A lot of it went into capital transfer to states. A lot of it went into different programs that had been the darling of some of the people who had been in Washington for years. So that's why we didn't see the same kind of impact. Conversely, China opened up. They did a lot of construction. At the same time, they also opened up the banks and there is some fear that China, as strong as it looks, may be experiencing at least a minor bubble here in which we're seeing things like housing very reminiscent of what we had here, housing and other prices moving up. So the jury's still out. But clearly, it looks at least for now, in the short term, that the torch has been passed to the growing Asian group.

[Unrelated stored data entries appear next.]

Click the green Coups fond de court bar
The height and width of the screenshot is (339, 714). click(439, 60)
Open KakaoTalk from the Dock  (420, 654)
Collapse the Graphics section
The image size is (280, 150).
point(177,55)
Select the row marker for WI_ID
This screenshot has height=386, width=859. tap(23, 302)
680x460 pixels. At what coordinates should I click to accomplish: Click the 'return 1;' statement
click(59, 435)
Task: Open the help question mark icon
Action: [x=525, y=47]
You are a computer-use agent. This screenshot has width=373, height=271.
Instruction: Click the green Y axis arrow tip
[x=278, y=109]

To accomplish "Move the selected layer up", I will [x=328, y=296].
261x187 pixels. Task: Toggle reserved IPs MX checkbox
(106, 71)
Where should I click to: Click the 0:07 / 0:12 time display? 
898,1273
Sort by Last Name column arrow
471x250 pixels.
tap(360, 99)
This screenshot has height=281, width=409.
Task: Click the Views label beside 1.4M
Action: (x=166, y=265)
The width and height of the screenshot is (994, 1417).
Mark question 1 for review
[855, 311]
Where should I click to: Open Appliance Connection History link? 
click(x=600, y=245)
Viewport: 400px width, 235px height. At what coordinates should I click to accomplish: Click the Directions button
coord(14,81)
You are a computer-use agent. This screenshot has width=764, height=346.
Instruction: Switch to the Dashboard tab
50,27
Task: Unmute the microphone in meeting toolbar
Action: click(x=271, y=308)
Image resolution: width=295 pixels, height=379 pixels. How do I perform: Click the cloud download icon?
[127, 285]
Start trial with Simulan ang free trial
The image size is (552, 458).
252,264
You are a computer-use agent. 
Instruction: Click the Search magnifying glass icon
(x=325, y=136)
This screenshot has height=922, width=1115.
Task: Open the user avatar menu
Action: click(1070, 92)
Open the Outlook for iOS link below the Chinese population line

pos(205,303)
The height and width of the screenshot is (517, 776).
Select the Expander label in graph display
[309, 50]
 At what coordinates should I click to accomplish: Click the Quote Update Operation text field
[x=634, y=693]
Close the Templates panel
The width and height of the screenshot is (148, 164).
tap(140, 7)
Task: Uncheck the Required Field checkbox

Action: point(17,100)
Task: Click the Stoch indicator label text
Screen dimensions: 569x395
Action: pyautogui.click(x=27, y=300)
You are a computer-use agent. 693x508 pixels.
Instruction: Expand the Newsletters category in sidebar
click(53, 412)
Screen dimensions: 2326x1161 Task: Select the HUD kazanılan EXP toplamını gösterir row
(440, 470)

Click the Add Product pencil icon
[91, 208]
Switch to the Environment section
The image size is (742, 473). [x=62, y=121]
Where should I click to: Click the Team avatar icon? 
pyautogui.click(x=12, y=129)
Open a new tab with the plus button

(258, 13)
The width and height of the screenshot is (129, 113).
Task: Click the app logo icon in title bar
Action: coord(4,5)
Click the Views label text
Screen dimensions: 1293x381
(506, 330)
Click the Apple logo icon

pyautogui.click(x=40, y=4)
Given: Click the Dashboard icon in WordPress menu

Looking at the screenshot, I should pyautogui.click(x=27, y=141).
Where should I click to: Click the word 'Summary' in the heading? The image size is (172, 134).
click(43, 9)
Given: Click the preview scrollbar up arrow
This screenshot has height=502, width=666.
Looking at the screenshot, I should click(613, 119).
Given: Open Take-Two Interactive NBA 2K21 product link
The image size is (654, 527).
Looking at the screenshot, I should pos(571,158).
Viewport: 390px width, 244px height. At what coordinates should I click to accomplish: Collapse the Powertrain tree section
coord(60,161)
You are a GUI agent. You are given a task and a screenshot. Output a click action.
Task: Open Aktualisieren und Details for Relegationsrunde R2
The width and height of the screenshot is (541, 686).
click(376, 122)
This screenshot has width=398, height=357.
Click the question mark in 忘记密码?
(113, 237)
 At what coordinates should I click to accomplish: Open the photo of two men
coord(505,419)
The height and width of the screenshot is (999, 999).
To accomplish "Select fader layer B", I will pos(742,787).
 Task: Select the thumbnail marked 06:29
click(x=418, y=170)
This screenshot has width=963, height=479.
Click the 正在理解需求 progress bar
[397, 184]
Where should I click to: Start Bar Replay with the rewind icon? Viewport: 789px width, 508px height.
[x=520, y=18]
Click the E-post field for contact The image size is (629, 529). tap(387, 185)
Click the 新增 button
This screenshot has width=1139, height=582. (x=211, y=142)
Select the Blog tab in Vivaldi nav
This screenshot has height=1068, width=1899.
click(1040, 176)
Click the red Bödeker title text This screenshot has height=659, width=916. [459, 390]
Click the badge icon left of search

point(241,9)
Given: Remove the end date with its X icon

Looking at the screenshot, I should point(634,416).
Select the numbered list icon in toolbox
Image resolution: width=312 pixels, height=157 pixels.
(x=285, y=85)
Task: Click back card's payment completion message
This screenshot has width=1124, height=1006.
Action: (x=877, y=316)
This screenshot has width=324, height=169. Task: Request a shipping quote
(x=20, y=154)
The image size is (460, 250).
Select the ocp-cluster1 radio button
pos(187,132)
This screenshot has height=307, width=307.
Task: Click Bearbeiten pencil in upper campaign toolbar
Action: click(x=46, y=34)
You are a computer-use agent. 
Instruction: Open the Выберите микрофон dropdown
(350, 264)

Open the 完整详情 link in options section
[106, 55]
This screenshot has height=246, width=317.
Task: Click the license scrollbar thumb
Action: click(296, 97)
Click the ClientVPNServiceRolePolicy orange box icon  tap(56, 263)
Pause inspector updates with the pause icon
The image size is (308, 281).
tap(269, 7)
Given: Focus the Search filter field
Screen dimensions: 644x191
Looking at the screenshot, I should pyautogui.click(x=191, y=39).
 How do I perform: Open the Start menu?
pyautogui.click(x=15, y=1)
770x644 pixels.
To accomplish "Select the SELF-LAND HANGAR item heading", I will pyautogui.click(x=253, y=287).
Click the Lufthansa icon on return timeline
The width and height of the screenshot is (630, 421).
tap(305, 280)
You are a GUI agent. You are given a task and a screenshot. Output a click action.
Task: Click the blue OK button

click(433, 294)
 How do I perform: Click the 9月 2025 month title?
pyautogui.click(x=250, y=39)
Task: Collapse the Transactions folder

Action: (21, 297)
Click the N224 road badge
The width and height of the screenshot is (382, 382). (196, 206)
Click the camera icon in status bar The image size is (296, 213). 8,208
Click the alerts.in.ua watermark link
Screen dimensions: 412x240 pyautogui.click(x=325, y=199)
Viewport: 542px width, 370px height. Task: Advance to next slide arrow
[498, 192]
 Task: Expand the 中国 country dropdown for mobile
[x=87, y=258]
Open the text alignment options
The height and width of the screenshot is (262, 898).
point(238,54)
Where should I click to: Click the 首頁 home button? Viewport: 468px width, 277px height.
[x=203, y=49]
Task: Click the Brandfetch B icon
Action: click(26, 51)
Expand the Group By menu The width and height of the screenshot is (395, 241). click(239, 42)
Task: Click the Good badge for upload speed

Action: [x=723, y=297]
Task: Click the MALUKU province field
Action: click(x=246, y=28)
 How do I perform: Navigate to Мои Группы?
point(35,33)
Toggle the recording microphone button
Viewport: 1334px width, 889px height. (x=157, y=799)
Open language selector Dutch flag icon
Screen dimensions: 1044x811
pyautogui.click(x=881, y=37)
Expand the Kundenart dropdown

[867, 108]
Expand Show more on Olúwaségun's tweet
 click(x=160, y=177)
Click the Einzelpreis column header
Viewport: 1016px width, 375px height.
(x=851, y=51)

PISANI: You mentioned the bubble thing. I wanna bring that up. So it seems like we have lived through a lot of bubbles in the last 20 years, including the real estate bubble of 1990. Then there was the whole issue with the collapse of the Asian currencies in 1997, the Russians defaulting on their debt. That was another bubble that burst.

The dot com bubble bursting. Then we had the whole thing with Enron, which is a sort of a separate bubble bursting. And then we have, of course, the credit crisis here bursting. It seems like there's an awful lot of bubbles out there that come more and more frequently. And it seems like the increasing complexity of the world has increased the risk, not decreased the risk. I'm trying to find a general philosophical ground to stand on here.

CASHIN: Well...

PISANI: Doesn't this strike you as amazing?

CASHIN: Well, I think old-time TV watchers will know that even Lawrence Welk couldn't find as many bubbles as we've produced. And I think there are certain things going on. You're the fed, you have the best of intentions. And the Thai Baht blows up. Okay? And everybody -- I remember Mark Haines saying, 'What the heck is Thai Baht?' And we all found out within 24 hours as the currency market started to implode.

So the fed and the other central banks said, uh-oh, this is gonna be bad. Let's make sure there's enough liquidity in there. So they pump money into the system. And before they could fully take it out, Long Term Capital Management came along and the Russian Ruble came along, and then came maybe the ultimate twist on most of this, which was the Y2K [Year 2000] implication. And the fed was getting ready to pull stuff out. This is my perception. And everybody said, whoa, whoa, Y2K, computers are gonna fail. Your bank records will disappear. Elevators won't work.

PISANI: Yeah. We did a whole special on that.

CASHIN: Okay. And what did they do? They told everybody you gotta go buy a brand new computer, you gotta buy a brand new server. Meanwhile, back at the fed they say, oh my God, if people think the ATMs aren't gonna work and the records are gonna disappear, they're gonna start hoarding. We've gotta make sure there's enough money in the system. So they flood the system with money. Credit is readily available. You buy a new computer. I buy a new computer. He buys, she buys. Suddenly, people are spending money. And what's goin' on? Computers, the beginning of the dot com bubble.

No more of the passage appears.